* **Task directions**: From the entries below, return only the lines starting at the one that contains "Task: Click inside the 文字列一致 search field" and ending at the one that contains "Expand the Payment Information entry", exactly as they stand.

(The data)

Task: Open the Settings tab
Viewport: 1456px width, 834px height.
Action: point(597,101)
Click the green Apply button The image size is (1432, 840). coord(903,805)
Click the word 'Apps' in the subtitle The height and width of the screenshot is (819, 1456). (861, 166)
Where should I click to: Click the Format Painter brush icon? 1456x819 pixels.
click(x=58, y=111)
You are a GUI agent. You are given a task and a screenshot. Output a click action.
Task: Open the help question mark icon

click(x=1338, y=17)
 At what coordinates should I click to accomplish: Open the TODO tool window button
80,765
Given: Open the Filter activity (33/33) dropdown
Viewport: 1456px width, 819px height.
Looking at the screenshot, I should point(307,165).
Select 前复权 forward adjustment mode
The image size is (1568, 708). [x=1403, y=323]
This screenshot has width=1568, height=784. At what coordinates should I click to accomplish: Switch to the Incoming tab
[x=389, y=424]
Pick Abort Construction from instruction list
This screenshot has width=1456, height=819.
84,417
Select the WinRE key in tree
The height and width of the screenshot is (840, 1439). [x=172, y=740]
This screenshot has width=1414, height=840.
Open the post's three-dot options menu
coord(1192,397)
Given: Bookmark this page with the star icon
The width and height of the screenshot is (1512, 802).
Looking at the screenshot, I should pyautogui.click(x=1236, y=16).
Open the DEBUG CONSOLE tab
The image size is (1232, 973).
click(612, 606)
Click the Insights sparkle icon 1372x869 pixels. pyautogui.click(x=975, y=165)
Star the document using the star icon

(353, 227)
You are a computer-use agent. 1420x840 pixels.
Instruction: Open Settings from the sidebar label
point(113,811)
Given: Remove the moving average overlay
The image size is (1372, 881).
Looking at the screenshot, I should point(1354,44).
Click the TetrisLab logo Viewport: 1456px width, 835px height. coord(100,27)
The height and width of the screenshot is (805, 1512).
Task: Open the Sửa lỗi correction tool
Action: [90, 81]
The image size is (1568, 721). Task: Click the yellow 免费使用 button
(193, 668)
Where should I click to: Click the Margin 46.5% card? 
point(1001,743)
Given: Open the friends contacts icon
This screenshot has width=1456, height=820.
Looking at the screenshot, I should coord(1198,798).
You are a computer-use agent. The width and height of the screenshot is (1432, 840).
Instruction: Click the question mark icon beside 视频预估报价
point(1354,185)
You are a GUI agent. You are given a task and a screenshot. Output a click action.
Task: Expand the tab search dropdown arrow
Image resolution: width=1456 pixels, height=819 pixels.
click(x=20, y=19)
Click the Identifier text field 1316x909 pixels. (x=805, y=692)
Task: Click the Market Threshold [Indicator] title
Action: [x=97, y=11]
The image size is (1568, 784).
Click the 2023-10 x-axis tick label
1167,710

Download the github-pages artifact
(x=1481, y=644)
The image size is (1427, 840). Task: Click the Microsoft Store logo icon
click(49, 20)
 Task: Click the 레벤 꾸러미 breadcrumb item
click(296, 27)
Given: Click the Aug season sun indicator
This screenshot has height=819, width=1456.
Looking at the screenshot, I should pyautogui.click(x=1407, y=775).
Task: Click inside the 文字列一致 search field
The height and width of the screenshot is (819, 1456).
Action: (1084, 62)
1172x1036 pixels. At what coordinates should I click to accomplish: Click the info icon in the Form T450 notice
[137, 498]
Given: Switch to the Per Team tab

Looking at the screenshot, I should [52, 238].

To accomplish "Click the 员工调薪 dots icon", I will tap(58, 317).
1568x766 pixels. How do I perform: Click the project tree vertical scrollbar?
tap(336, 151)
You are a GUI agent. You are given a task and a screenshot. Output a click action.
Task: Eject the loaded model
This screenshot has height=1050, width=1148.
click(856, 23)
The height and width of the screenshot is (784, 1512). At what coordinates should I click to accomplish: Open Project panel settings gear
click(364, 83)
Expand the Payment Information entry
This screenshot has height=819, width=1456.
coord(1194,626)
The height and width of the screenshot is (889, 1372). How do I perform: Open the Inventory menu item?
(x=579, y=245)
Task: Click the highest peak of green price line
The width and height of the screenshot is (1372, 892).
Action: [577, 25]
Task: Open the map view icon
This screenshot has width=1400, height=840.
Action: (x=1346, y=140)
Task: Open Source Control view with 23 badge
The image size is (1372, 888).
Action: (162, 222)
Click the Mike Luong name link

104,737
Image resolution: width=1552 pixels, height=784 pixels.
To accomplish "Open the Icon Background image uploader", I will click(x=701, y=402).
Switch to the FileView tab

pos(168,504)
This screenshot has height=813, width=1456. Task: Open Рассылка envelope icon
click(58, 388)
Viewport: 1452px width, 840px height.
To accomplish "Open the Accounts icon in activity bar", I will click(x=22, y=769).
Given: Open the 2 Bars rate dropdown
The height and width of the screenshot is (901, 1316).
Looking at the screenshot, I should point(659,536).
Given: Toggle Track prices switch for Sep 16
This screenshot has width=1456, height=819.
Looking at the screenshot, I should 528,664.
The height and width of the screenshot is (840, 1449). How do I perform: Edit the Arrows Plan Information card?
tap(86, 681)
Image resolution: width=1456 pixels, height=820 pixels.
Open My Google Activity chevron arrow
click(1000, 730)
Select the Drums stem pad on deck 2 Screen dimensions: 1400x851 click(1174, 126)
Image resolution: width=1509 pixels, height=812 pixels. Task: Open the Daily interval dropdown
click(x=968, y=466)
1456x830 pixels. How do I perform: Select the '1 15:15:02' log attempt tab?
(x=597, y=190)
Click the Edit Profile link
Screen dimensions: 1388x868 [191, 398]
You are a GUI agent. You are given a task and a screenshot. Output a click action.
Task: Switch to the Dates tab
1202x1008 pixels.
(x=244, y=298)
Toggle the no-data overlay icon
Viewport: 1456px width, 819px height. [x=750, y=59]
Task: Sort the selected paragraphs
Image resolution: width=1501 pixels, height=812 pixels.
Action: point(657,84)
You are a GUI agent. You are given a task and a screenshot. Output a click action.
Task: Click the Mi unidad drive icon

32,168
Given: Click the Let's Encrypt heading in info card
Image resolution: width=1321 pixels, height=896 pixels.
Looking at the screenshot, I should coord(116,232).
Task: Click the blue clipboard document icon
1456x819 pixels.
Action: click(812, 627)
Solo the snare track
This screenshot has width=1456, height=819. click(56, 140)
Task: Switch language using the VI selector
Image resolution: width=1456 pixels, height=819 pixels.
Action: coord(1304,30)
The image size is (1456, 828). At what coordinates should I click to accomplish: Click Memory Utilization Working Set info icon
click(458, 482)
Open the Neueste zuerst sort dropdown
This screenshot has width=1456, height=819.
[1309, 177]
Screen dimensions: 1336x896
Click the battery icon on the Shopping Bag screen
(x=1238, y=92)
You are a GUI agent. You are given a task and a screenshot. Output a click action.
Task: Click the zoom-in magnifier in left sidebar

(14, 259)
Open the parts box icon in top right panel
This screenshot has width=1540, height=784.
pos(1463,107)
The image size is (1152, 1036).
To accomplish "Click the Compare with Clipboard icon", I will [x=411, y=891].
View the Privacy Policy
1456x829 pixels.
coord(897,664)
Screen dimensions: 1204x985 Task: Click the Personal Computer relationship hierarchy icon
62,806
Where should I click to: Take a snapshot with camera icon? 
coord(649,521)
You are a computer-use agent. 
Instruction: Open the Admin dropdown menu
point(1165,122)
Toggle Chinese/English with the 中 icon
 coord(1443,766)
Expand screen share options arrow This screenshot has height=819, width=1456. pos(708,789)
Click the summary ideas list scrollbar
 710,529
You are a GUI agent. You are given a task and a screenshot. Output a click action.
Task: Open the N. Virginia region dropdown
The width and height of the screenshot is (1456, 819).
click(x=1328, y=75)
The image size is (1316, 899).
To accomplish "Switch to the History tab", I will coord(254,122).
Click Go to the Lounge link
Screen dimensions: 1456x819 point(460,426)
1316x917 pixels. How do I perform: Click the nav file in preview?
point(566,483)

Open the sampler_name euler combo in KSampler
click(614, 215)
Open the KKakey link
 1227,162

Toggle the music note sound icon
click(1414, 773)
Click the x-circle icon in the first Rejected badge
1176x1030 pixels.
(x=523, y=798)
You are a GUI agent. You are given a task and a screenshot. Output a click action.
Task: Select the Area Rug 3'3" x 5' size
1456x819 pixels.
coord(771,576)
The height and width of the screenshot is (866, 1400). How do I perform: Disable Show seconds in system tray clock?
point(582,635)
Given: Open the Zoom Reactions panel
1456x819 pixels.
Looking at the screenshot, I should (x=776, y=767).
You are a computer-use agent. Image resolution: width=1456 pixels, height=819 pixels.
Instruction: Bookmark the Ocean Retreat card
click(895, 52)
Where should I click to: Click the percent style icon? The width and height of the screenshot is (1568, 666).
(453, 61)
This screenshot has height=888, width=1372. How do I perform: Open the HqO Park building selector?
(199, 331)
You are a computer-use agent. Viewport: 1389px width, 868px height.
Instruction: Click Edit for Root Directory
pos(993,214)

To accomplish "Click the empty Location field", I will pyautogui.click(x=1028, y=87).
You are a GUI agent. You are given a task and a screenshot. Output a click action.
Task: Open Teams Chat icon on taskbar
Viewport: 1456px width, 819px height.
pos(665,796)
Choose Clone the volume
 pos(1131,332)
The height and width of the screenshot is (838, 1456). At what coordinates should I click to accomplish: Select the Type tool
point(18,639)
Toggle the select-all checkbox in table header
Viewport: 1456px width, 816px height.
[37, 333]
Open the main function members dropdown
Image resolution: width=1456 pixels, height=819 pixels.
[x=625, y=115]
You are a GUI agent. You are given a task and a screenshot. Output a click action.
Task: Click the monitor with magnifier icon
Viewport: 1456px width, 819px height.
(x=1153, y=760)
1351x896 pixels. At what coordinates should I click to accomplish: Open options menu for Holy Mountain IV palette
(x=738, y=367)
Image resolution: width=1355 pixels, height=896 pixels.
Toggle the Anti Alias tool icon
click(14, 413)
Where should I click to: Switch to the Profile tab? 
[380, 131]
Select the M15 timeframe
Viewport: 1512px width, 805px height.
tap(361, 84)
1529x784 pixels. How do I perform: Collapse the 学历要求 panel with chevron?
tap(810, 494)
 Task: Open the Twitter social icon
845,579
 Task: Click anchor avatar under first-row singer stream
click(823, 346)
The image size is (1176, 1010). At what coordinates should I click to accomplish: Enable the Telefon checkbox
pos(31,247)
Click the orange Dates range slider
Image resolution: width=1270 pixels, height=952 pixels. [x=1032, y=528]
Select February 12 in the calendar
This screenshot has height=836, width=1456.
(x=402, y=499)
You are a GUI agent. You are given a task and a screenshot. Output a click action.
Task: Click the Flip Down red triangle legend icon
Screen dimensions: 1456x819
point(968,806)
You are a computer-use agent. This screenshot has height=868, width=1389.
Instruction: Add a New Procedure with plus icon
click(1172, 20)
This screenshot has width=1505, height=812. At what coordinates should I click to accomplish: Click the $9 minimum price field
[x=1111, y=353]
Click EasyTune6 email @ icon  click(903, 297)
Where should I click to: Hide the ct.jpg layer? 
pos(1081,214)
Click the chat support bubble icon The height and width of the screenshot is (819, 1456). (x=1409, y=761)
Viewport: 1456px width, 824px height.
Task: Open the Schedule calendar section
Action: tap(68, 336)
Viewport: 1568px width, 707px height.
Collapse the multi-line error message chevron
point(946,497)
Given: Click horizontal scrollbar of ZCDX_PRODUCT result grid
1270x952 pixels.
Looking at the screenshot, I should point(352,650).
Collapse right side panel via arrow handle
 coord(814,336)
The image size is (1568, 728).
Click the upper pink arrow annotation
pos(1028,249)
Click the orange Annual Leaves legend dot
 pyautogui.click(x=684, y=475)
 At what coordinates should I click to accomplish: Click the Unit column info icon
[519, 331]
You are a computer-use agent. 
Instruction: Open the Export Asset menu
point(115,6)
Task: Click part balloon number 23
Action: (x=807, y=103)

(End The data)

* **Answer to this exercise**:
Task: Click inside the 文字列一致 search field
The height and width of the screenshot is (819, 1456).
Action: (1084, 62)
1172x1036 pixels. At what coordinates should I click to accomplish: Click the info icon in the Form T450 notice
[137, 498]
Given: Switch to the Per Team tab

Looking at the screenshot, I should [52, 238].

To accomplish "Click the 员工调薪 dots icon", I will tap(58, 317).
1568x766 pixels. How do I perform: Click the project tree vertical scrollbar?
tap(336, 151)
You are a GUI agent. You are given a task and a screenshot. Output a click action.
Task: Eject the loaded model
This screenshot has height=1050, width=1148.
click(856, 23)
The height and width of the screenshot is (784, 1512). At what coordinates should I click to accomplish: Open Project panel settings gear
click(364, 83)
Expand the Payment Information entry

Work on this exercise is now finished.